YOUR INSTRUCTIONS: Wherever a line in the records contains the word "computer", return that line.

Stored dataset items:
+++++
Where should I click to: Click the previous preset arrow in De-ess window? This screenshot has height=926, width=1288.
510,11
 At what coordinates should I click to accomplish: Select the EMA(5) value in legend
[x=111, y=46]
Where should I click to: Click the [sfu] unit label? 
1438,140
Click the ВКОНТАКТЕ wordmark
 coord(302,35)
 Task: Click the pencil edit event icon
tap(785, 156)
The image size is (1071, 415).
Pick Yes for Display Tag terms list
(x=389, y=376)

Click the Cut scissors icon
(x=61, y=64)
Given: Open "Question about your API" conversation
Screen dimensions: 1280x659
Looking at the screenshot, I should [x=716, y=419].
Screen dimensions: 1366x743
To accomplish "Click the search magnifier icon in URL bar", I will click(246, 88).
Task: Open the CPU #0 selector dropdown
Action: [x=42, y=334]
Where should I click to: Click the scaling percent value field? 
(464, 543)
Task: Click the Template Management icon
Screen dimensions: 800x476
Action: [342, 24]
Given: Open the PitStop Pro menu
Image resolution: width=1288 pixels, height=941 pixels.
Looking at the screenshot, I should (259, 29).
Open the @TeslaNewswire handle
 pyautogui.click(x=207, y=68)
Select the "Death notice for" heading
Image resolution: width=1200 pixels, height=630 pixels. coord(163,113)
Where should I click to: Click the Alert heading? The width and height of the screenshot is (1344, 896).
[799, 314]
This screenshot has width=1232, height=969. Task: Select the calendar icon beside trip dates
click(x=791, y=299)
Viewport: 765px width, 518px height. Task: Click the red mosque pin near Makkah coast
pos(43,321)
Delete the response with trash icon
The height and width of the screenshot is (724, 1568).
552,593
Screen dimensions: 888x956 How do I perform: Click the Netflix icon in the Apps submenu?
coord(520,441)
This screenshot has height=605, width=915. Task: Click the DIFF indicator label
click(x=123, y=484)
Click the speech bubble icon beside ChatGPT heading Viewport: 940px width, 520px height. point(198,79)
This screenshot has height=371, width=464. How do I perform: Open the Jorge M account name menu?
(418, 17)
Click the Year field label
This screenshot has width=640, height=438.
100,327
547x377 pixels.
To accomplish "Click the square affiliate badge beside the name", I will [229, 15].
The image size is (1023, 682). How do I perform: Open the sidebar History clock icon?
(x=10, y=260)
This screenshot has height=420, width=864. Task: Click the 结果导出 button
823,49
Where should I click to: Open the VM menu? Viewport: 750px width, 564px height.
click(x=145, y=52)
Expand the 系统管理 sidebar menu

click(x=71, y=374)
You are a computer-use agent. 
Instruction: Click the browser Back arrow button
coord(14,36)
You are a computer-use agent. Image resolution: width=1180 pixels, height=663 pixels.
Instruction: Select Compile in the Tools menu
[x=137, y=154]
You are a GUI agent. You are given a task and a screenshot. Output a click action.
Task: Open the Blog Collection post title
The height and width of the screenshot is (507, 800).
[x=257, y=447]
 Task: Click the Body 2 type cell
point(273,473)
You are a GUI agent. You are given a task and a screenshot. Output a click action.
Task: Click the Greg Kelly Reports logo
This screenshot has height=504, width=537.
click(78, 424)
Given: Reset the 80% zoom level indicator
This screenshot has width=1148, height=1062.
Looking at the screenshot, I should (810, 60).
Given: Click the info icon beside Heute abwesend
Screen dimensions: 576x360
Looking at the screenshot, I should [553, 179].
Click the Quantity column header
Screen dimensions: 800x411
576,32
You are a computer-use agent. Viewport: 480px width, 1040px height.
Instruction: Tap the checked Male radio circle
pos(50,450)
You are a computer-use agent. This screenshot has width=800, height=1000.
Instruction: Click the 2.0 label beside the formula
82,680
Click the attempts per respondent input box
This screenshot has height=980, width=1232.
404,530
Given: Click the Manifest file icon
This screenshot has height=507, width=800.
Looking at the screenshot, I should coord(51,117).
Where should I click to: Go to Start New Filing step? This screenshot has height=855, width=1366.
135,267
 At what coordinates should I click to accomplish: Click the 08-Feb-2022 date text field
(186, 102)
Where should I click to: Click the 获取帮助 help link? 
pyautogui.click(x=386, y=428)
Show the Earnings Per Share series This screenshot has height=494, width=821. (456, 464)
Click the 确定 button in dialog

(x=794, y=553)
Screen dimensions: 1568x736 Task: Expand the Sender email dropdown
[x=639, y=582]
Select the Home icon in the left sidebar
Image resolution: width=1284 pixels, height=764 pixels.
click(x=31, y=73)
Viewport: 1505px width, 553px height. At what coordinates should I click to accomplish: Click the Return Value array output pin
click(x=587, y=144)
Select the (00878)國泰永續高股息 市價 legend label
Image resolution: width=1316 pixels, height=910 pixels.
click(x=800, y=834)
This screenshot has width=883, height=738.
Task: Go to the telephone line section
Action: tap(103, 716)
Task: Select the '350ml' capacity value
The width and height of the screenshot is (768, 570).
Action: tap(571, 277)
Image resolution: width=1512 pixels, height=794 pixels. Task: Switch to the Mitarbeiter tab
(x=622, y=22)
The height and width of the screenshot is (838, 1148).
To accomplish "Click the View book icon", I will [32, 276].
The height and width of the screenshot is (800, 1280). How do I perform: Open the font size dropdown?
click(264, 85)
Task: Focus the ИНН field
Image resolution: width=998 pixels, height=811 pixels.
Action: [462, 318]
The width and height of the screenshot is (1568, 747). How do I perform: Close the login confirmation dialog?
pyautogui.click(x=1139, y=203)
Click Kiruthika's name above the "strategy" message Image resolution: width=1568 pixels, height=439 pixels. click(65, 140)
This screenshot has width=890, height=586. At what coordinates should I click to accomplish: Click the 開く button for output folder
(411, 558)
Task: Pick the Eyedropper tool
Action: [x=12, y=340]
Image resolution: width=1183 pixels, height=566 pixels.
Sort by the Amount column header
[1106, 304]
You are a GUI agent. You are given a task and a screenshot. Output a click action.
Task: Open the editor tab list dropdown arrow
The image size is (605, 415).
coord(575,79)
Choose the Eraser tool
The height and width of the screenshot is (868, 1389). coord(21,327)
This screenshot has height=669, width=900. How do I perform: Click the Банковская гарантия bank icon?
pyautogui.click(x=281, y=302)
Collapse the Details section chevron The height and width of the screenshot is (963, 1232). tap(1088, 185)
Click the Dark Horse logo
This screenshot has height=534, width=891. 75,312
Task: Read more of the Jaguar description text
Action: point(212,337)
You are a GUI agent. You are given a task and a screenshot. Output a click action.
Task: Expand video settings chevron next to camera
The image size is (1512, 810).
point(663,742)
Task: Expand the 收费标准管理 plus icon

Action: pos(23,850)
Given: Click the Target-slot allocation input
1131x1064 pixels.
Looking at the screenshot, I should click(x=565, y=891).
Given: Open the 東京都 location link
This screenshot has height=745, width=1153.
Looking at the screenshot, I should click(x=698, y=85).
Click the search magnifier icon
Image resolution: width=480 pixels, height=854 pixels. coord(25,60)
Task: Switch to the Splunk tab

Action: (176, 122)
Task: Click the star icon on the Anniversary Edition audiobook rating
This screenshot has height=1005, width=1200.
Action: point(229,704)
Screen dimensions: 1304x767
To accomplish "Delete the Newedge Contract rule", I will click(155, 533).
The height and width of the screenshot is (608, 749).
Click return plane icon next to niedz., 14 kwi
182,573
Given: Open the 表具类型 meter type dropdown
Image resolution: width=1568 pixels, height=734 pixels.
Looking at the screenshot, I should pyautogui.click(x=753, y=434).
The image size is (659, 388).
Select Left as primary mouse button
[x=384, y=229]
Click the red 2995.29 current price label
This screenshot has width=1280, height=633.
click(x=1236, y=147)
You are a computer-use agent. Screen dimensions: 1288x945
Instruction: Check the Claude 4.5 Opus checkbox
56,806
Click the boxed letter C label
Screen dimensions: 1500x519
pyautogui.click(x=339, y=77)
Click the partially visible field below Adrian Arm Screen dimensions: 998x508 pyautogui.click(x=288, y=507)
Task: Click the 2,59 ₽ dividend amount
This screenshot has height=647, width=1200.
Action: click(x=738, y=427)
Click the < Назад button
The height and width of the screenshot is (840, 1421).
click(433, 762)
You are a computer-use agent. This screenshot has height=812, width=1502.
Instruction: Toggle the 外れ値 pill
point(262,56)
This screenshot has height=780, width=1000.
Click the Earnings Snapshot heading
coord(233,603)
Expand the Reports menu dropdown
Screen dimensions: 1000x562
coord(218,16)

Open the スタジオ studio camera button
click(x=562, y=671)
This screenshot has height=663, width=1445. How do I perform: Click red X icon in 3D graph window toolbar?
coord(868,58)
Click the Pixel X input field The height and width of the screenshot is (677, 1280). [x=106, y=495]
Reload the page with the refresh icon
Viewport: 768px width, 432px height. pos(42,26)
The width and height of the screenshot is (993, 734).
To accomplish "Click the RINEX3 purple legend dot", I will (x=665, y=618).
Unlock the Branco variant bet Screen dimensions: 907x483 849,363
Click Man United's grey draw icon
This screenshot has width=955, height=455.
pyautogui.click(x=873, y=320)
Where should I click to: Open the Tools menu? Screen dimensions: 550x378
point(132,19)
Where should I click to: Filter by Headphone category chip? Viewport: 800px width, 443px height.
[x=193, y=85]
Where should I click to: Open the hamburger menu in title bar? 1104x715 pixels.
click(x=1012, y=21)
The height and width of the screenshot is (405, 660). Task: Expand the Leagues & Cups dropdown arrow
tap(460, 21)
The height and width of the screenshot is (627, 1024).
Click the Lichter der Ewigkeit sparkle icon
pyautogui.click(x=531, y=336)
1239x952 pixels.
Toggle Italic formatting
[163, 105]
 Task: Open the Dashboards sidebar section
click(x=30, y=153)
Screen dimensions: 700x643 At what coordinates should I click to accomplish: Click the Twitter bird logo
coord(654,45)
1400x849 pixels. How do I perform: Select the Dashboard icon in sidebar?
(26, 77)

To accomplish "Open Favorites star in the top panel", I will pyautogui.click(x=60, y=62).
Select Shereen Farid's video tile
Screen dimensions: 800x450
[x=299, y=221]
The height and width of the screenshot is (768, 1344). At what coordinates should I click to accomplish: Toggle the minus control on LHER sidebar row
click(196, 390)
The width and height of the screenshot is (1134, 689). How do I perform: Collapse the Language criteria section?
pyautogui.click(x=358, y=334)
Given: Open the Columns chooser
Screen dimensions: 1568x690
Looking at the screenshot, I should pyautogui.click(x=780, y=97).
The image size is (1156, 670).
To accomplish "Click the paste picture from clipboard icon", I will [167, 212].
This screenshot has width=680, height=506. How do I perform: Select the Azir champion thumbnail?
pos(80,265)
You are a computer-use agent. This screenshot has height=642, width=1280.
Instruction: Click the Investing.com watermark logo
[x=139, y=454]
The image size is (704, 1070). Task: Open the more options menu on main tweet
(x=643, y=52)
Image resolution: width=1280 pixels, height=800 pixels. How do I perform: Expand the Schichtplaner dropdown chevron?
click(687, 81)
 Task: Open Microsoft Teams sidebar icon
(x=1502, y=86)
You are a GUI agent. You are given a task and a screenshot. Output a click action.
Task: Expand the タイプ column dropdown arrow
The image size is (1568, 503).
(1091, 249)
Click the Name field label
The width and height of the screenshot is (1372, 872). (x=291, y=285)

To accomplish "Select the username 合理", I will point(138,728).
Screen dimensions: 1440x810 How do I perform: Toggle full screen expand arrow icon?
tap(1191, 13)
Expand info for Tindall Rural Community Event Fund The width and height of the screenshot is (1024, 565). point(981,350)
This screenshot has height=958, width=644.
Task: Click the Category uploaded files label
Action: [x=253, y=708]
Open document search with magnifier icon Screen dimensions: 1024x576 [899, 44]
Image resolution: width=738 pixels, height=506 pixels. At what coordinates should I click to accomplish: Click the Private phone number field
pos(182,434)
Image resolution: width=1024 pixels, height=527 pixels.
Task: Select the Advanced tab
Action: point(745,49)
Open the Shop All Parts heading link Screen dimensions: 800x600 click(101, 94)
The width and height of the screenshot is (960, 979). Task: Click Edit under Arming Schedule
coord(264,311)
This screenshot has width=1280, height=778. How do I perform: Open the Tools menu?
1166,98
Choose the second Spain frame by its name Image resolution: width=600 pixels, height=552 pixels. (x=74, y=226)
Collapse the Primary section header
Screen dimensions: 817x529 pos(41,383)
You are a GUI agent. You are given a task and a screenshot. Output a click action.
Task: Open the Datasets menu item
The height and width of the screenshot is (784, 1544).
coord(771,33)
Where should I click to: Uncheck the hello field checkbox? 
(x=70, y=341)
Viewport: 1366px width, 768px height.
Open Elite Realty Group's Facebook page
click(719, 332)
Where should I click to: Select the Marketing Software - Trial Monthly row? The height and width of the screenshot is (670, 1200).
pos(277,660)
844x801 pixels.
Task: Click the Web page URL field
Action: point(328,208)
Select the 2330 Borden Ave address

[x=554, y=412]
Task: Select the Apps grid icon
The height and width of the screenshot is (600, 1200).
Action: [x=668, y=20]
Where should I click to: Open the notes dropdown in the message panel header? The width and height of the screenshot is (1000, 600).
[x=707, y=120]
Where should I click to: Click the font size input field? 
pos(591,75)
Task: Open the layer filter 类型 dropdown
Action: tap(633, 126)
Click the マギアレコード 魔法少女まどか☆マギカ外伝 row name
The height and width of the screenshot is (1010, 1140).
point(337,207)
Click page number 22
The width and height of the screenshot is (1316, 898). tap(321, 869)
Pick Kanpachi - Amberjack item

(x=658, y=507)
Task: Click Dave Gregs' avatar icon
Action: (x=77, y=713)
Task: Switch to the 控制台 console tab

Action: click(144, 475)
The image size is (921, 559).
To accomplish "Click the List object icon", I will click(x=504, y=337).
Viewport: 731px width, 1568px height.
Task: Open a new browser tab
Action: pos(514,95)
+++++
PROBLEM SOLUTION:
You are a computer-use agent. 
You are a computer-use agent. Image resolution: width=1180 pixels, height=663 pixels.
You are a computer-use agent. Viewport: 480px width, 1040px height.
You are a computer-use agent. This screenshot has width=800, height=1000.
You are a computer-use agent. Screen dimensions: 1288x945
You are a computer-use agent. This screenshot has height=812, width=1502.
You are a computer-use agent. This screenshot has height=642, width=1280.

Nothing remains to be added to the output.